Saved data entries
##########
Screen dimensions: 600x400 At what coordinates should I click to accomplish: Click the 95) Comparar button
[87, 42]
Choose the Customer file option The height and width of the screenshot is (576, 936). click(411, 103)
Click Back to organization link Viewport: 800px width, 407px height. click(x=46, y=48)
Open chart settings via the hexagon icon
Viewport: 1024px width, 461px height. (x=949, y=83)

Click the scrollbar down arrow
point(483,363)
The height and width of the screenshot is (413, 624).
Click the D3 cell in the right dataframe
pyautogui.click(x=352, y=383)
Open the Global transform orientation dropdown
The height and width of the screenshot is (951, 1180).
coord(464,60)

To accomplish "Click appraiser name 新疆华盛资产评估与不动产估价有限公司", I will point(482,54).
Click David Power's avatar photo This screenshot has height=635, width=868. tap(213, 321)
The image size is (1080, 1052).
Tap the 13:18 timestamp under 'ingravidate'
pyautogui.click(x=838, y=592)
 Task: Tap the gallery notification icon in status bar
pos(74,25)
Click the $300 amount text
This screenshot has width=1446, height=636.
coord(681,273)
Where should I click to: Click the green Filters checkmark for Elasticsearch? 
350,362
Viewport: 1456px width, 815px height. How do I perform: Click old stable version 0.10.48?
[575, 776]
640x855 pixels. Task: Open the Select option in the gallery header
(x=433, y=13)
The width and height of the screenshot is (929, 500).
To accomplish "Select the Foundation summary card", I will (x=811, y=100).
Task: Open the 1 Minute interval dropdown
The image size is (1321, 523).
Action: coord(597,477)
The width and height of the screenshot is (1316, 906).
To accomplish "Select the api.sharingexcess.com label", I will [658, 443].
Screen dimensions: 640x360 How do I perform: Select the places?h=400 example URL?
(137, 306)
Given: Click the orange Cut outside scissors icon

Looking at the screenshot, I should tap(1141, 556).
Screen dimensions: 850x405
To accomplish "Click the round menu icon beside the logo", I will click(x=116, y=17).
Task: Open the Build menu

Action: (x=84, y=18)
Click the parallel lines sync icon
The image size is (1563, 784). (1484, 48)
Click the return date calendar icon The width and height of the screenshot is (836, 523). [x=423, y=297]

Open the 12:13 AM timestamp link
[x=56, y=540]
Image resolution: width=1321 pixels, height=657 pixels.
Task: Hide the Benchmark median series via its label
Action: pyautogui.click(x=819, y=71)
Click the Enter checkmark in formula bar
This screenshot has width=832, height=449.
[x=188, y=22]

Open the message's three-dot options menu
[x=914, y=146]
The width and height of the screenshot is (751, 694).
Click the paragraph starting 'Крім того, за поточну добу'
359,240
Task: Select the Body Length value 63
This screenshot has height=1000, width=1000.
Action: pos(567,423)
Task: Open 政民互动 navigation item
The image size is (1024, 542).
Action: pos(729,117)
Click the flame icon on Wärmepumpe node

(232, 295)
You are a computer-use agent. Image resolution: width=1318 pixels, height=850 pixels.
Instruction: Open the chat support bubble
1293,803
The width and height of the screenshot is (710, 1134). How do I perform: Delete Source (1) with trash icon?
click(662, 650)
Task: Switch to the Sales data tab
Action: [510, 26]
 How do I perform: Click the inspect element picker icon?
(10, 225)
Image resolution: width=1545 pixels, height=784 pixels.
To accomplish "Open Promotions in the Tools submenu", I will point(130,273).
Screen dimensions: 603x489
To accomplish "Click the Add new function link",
##########
* Required work
Exactly the lines from the one containing "Screen dimensions: 603x489" to the last line of the entries above must be duplicated, with both of those lines included and nothing more.

* Result
Screen dimensions: 603x489
To accomplish "Click the Add new function link",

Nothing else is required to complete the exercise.